If you are looking for real keyboard replacement, this is not for you, but if you are looking for small keyboard for your media center, hear this out. You might not aware of this product since it’s way too underrated. In fact, I was looking for a good deal on diNovo mini, but I have yet to find cheap/affordable one. $99 for this little keyboard is still way too much, at least for me.
However, with the release of Lenovo nettop, they bundled mini wireless keyboard with that set too. Fortunately, they also have the little keyboard for sale separately for $59.99 regularly. I was just lucky to have $30 off coupon along with it. What you don’t get out of this comparing to Logitech diNovo mini is Windows Media Center thing—WMC dedicated button and stuffs. This keyboard is more like traditional keyboard with a small set of multimedia control such as volume up/down, mute, play/pause, reverse, forward, but it’s one-third the price; that sounds good to me.
Design & Build Quality
From unboxing experience, it was very pleasant. Since I don’t care about how good packaging is, I almost thought of it as way to waste material on packaging. Honestly I just don’t expect this much.
It looks awesome and is solid in hand, no flex at all. A mouse ball is really nice. I have nothing but pleasant here.
Here is battery compartment and also receiver silo. At first, I couldn’t even figure out where receiver was too. It’s pretty neat, no tag, no description at all. Although, these days, nano receiver is like common thing, I just expected to have some sort of "name” on it to be able to distinguish between mouse, bluetooth, keyboard or whatever it is—w/o name, it’s more like cheap china made stuff.
Installation is nothing, but plug-and-play in a matter of couple seconds. Windows, any version, will detect as a HID-compliant device which means no extra driver needed, and it guarantees to work with any computer. For Mac and Linux, I think it should be fine, but some special buttons might not do the trick w/o configuration.
It might not have a layout like standard keyboard, but I think it covers most of it, especially if you are using it as a remote for WMC. I have yet to find difficulty using it although I miss WMC button a lot. In dark condition, there is no backlight. So it might be a bit awkward, but when you dim the light, you are not likely pick this over WMC remote anyway.
The orange button on top left is Windows Explorer; I wish this is customized button, but it’s not.
Basically you can control mouse with one hand, but for keyboard it’s more like 2-hand job (or 2-thumb job.) I find easy to control by only right hand in WMC because most of the time, we need only arrow keys, enter, and backspace. It’s using radio frequency transmission, so you don’t have to point to receiver like infrared remote. That’s pretty neat in my opinion.

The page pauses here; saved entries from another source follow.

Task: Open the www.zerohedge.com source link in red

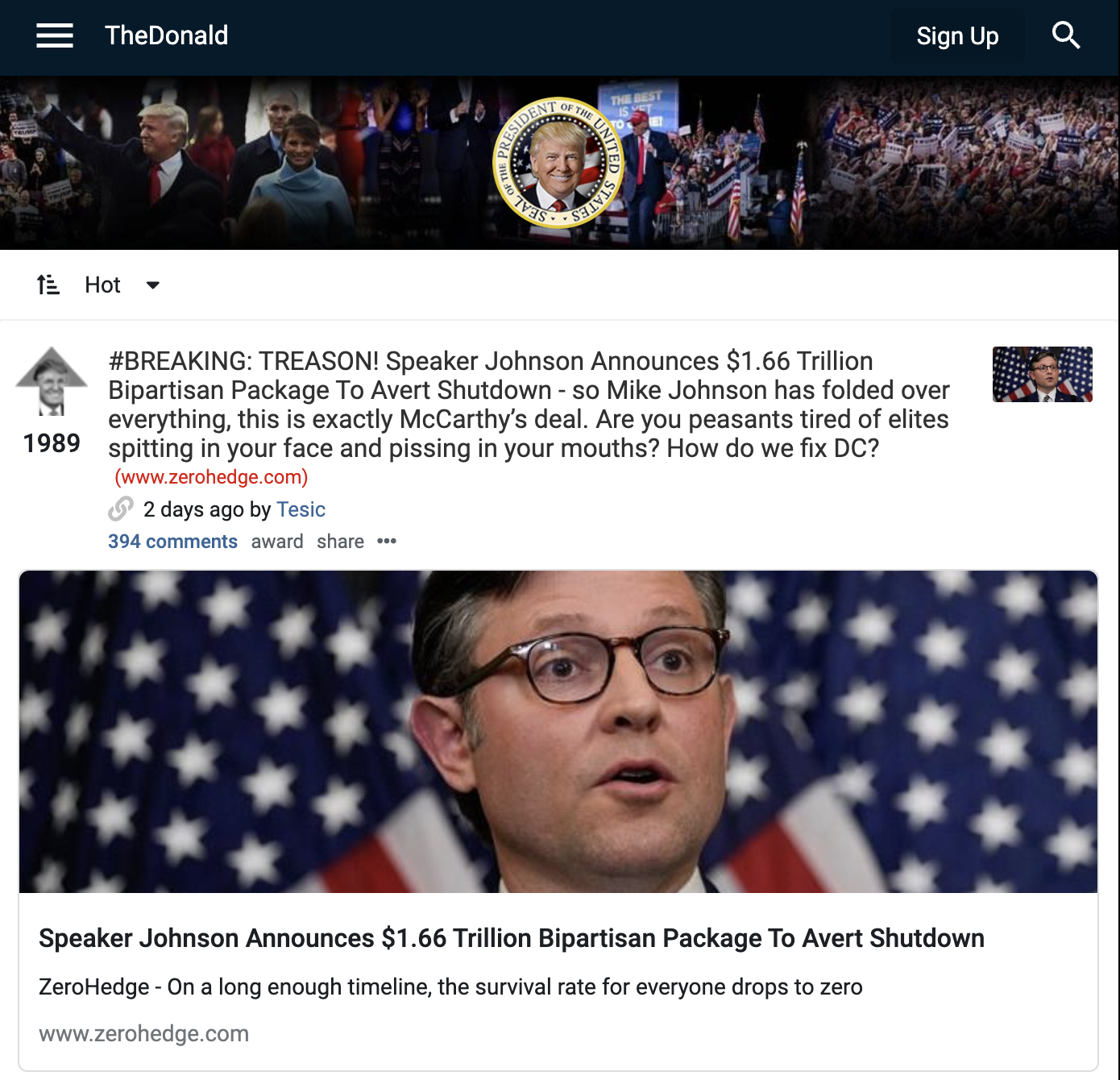Action: point(211,477)
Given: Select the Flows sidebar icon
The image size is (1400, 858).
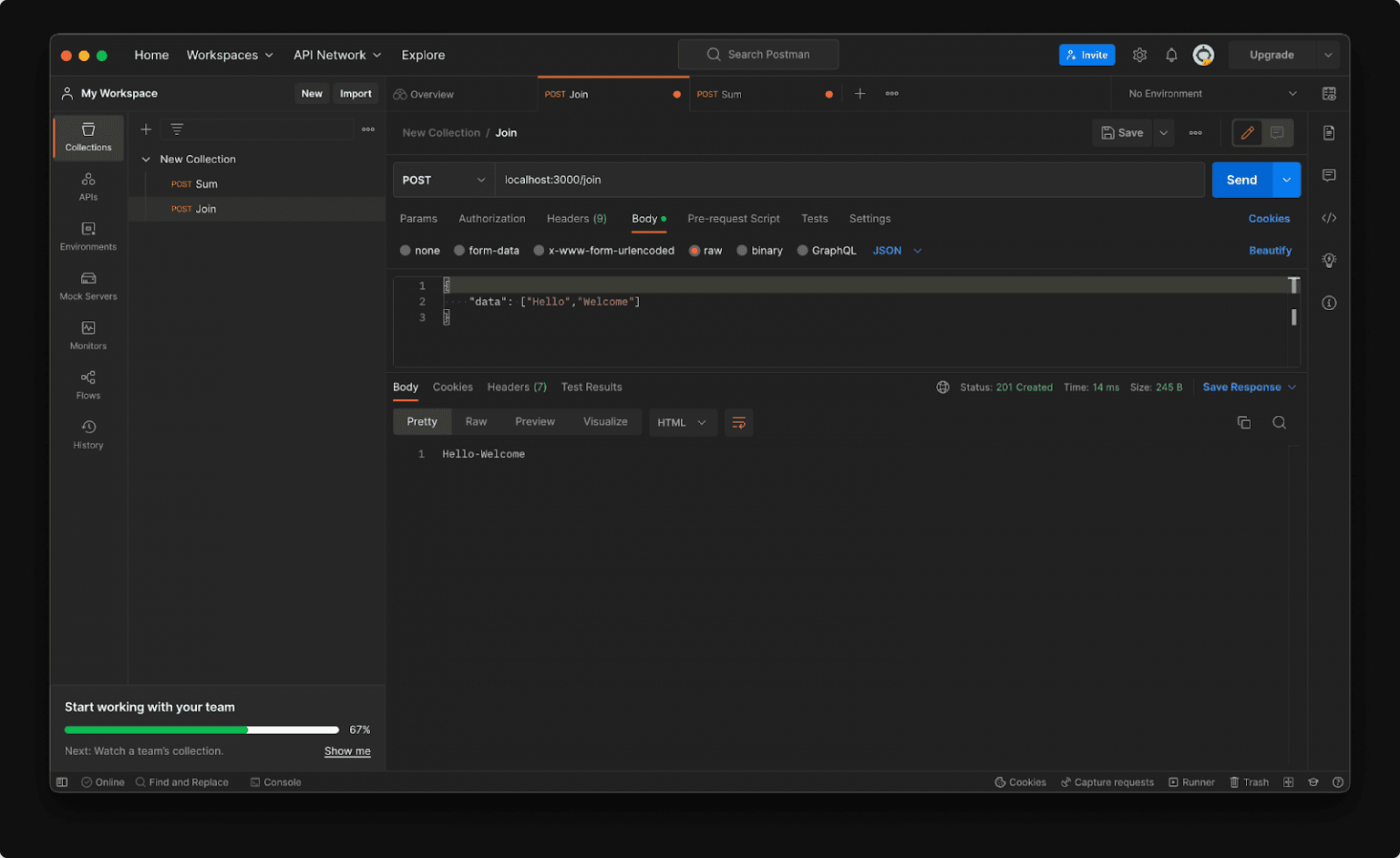Looking at the screenshot, I should click(88, 385).
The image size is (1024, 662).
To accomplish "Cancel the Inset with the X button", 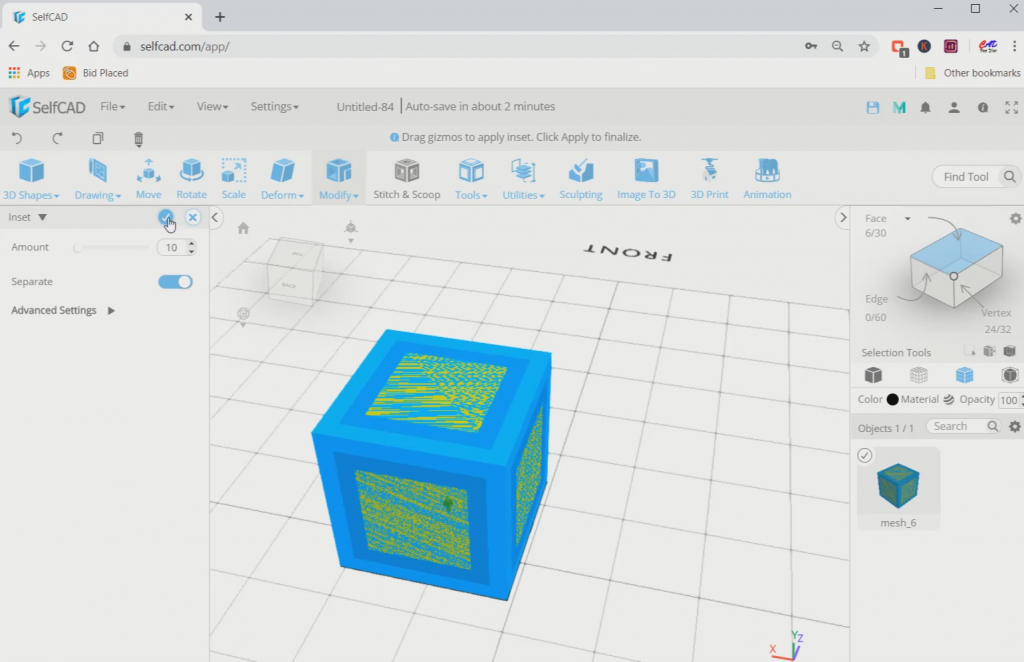I will (191, 217).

I couldn't answer this question just yet, but when it dies for the first time, I'll let you know. As far as power button goes, turning on/off has almost no lag at all. If you turn off when you don’t use for more than a day. I think battery life should be pretty reasonable long.
Summary - Lenovo mini wireless keyboard review (N5901 review)
It’s small, light, and solid device. My verdict is “buy it” with $30 you just can’t go wrong with this. At full price, I wish it had a WMC button since you'll have logitech diNovo mini as an alternative for a bit more.
- small little wireless keyboard
- nice looking
- good build quality
- considering it as a remote, RF is a plus.